The decision came after a criminal case was opened against the journalist in March 2022. On 6 May of the same year, a court in Moscow arrested Nevzorov in absentia (the journalist no longer lives in the country). The case was opened for social media publications from March 2022, in which Nevzorov wrote on Russia’s shelling of a maternity ward in the besieged Ukrainian city of Mariupol.  Russian investigators said the publication was based on news published by Ukrainian media, and claimed those reports contained incorrect information accusing Russia of the shelling.

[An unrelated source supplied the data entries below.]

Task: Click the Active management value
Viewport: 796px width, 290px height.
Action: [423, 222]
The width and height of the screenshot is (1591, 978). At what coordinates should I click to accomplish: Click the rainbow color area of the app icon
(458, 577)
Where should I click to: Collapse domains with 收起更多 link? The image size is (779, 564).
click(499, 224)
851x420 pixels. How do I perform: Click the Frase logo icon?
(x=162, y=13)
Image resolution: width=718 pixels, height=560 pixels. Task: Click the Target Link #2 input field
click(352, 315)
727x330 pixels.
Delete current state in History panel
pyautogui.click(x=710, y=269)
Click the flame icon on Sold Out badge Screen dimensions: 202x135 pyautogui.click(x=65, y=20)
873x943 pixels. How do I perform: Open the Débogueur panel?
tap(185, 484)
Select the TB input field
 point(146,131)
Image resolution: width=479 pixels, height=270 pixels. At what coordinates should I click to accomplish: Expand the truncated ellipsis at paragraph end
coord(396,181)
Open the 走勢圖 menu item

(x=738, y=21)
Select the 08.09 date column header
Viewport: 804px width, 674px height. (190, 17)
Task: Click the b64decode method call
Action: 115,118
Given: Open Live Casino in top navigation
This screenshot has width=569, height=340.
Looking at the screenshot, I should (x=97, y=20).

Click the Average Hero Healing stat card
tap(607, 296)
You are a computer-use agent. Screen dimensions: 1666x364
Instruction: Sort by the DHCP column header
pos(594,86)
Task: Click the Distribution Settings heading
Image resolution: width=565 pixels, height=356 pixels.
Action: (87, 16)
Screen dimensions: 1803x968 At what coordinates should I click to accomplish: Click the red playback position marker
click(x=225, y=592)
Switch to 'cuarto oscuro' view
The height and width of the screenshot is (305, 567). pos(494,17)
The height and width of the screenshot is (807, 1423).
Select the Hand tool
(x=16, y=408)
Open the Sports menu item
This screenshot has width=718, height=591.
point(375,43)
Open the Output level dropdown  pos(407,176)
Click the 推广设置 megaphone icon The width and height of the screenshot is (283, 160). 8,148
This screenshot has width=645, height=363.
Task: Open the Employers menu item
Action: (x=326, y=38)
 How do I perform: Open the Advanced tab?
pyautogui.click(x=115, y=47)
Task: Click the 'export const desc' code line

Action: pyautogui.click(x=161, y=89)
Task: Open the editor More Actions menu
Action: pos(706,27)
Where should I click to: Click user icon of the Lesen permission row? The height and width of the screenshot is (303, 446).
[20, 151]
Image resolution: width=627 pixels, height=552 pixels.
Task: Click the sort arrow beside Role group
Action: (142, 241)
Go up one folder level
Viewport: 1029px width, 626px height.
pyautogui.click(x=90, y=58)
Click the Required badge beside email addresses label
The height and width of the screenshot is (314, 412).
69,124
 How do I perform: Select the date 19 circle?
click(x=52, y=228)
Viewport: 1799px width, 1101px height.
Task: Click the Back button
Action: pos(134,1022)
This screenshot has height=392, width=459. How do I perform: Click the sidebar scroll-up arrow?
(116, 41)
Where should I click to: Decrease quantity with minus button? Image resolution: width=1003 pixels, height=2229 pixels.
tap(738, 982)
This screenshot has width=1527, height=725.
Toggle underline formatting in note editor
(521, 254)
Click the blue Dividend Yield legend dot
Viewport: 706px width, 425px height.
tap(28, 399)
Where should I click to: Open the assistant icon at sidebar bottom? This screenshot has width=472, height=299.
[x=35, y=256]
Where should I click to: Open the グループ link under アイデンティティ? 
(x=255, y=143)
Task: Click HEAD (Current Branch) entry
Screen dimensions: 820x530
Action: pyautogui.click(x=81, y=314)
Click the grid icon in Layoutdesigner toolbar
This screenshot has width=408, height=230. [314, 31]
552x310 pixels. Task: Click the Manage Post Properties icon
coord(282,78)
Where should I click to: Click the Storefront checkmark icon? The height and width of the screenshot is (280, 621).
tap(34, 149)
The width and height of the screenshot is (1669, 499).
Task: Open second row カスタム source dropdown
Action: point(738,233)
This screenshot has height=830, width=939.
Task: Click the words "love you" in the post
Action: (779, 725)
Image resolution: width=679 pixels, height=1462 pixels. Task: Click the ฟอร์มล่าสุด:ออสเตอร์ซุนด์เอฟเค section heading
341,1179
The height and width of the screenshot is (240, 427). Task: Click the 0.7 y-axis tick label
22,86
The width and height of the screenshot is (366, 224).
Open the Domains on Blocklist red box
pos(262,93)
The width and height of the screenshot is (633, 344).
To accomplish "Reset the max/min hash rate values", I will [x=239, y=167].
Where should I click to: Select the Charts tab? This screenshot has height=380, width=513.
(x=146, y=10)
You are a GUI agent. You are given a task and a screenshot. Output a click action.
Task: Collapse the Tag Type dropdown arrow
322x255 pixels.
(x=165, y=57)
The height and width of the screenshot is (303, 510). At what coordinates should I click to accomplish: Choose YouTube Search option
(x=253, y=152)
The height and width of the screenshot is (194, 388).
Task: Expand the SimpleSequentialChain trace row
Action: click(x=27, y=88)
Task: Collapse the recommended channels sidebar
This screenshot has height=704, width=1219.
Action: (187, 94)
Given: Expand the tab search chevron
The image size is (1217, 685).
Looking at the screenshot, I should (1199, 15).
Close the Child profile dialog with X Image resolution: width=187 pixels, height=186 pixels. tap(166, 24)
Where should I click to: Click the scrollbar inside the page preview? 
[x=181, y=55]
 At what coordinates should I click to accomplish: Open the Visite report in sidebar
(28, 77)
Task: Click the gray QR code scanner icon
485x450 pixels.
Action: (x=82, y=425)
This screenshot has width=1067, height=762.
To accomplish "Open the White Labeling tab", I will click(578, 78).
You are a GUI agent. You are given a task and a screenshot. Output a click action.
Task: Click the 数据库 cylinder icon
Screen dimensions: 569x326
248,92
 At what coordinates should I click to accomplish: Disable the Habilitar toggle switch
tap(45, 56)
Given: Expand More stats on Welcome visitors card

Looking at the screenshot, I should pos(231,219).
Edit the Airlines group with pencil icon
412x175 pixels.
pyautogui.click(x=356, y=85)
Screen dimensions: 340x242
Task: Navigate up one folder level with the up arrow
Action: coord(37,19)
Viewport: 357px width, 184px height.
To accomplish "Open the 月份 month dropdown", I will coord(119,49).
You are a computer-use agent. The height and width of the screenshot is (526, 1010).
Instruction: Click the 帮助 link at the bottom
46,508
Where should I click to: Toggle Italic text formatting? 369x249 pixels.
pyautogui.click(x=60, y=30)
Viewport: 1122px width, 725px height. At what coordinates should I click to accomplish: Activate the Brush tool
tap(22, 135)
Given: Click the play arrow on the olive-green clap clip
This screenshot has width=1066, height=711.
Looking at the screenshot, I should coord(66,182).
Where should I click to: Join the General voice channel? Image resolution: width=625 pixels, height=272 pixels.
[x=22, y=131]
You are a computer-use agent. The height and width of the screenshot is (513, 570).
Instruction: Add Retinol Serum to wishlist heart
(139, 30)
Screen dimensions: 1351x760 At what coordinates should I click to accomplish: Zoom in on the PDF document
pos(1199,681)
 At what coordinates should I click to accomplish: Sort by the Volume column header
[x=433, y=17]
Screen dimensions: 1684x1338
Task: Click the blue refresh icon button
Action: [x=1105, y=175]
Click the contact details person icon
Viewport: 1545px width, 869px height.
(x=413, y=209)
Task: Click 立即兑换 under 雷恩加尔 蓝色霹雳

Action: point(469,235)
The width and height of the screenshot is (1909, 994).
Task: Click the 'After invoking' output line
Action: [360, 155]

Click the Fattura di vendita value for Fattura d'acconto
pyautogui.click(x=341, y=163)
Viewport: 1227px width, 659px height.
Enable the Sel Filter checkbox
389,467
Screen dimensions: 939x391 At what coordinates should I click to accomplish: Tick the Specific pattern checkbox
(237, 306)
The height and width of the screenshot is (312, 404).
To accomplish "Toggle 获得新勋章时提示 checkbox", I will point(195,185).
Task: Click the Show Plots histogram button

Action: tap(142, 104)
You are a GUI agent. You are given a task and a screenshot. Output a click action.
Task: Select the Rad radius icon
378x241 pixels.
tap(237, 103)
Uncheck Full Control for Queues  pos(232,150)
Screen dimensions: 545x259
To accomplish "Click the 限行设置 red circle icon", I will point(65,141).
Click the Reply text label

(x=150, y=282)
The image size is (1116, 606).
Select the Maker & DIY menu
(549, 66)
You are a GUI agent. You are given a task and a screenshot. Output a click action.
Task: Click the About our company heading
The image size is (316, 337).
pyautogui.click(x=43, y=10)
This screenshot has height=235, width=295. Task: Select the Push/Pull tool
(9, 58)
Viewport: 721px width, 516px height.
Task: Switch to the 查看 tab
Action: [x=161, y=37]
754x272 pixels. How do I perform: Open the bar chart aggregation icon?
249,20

UPDATE: On 12 April 2024, the Russian Investigative Committee additionally opened a criminal investigation into Nevzorov on grounds of repeatedly violating Russian legislation on “foreign agents”. Nevzorov was designated as a “foreign agent” soon after the start of Russia’s full-scale invasion of Ukraine.

UPDATE: On 21 May 2024, a local prosecutor’s office in St. Petersburg filed a complaint in court with the demand to designate Nevzorov and his wife as an “extremist society”, lawyer Alexey Pryanishnikov reported. The aim of the request would be to facilitate the confiscation of Nevzorov’s property in Russia, in a move which Pryanishnikov claimed could now be used against all those “who think differently”. On 2 July 2024, a court in St. Petersburg approved the request to designate Alexander Nevzorov and his wife Lidia as an “extremist society”, which paved the way for the confiscation of their property in Russia.

UPDATE: On 21 August 2024, prosecutors in St. Petersburg requested the confiscation of a plot of land and of a house on this land belonging to Nevzorov. The journalist’s mother-in-law lives in the house in question, MediaZona reported. On 12 November 2024, Russian independent media reported that a court in St. Petersburg had placed a legal arrest on the house. It was not known if Nevzorov’s mother-in-law, who reportedly has no other real estate to live in, was forced to leave the house as a result. On 17 February 2025, a court in St. Petersburg confirmed the confiscation of the real estate.